Last Updated Apr 7, 2011 4:38 PM EDT
Parsons says that the criticism comes from only a small number of people and that his business won't feel a thing. And at least for now, he may be right, thanks to brand consistency, consumer indifference, and GoDaddy's high rate of denying domain name transfers to other companies.
GoDaddy: The Maxim of Web hosting
The company has developed a rakish lad brand. That's due to the marketing combination of low-brow humor and Hooters-inspired well-endowed models wearing tight company tank tops. Last year, the Super Bowl banned one of the company's planned spots for the event. (Disclosure, CBS, parent of owner of BNET, was the broadcaster.) If anything, the Great White Hunter image -- icky evocations of ugly colonialism aside -- further supports the corporate brand.
Will people walk away? Remember that even as many criticized GoDaddy's women-as-objects marketing campaigns, the company grew to become the world's largest Internet domain registrar by number of domains registered, with a nearly 32 percent market share. Clearly whatever reservations some folks had about the company weren't enough to seriously slow its business.

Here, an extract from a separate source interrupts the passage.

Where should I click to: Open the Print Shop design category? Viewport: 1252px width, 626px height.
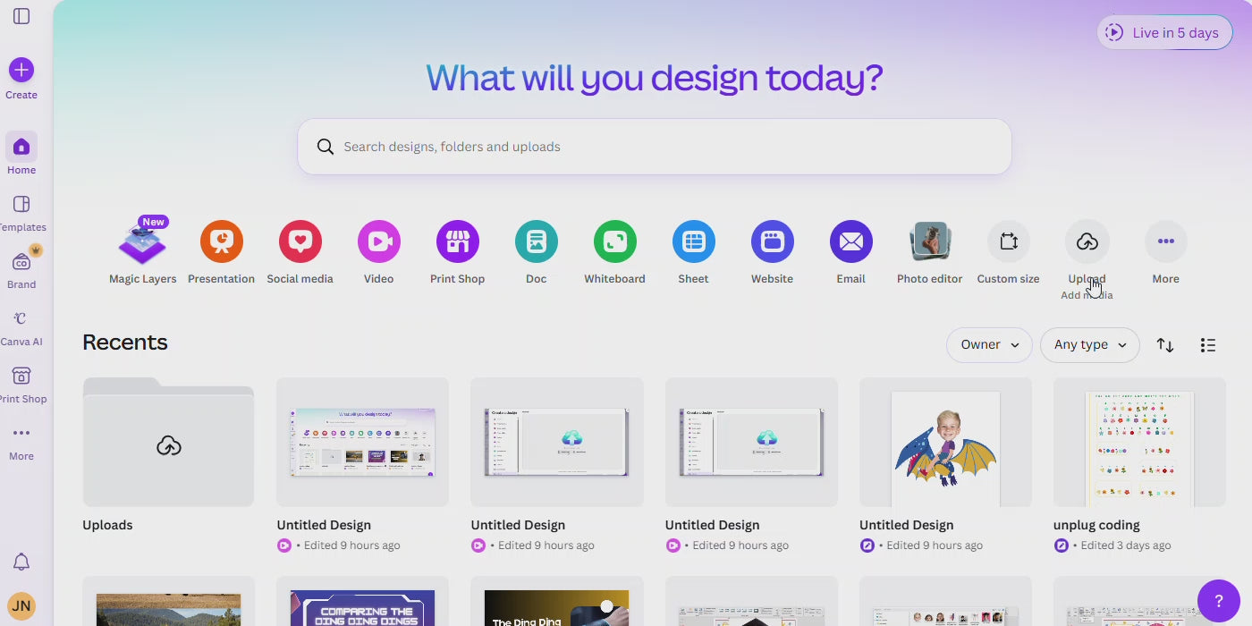click(x=457, y=242)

And even those who do try to take their business elsewhere might find it difficult then they expect. A BNET analysis of data from ICANN, the organization that governs domain registrations, shows that GoDaddy has an unusually high rate of refusing requests to transfer domains to another registrar, at least for .com domains: over 20 percent, or between 6 and 7 times as large as the average for registrars.
You can check out, but you can never leave
Out of the roughly 900 existing .com registrars, fewer than 10 have transfer denial rates comparable to GoDaddy's, and they process only a small fraction of the tens of thousands of transfer requests that GoDaddy handles monthly.
According to ICANN policies, domain name owners have a right to transfer domains between registrars. There are 9 conditions under which a registrar can refuse:
- Evidence of fraud
- UDRP action
- Court order by a court of competent jurisdiction
- Reasonable dispute over the identity of the Registered Name Holder or Administrative Contact
- No payment for previous registration period (including credit card charge-backs) if the domain name is past its expiration date or for previous or current registration periods if the domain name has not yet expired. In all such cases, however, the domain name must be put into "Registrar Hold" status by the Registrar of Record prior to the denial of transfer.
- Express written objection to the transfer from the Transfer Contact. (e.g. - email, fax, paper document or other processes by which the Transfer Contact has expressly and voluntarily objected through opt-in means)
- A domain name was already in "lock status" provided that the Registrar provides a readily accessible and reasonable means for the Registered Name Holder to remove the lock status.
- The transfer was requested within 60 days of the creation date as shown in the registry Whois record for the domain name.
- A domain name is within 60 days (or a lesser period to be determined) after being transferred (apart from being transferred back to the original Registrar in cases where both Registrars so agree and/or where a decision in the dispute resolution process so directs). "Transferred" shall only mean that an inter-registrar transfer has occurred in accordance with the procedures of this policy.
[Update: According to a leading Zimbabwe conservationist, Parsons doesn't know what he's talking about when he claims that killing the elephant was justified, that there are many, and that the death of a bull elephant doesn't affect an elephant family. Basically, wrong on all counts.]
[Update 2: I spoke with GoDaddy's domain disputes manager, Laurie Anderson. She said that she couldn't confirm or deny the 20 percent denial rate and that there are "lots of reasons why a transfer fails," often because customers make mistakes that cause the transfer not to go through. She also said that GoDaddy has a 60-day lock on transfers if the registrant's first or last name or the company name changes, as a way to help prevent domain hijacking. Customers are supposed to get notification as they are about to change any of that data that a domain transfer won't be possible for 60 days.
All that said, it still doesn't really explain why GoDaddy's rates are so much higher than virtually every other registrar, at least in the popular .com domains.]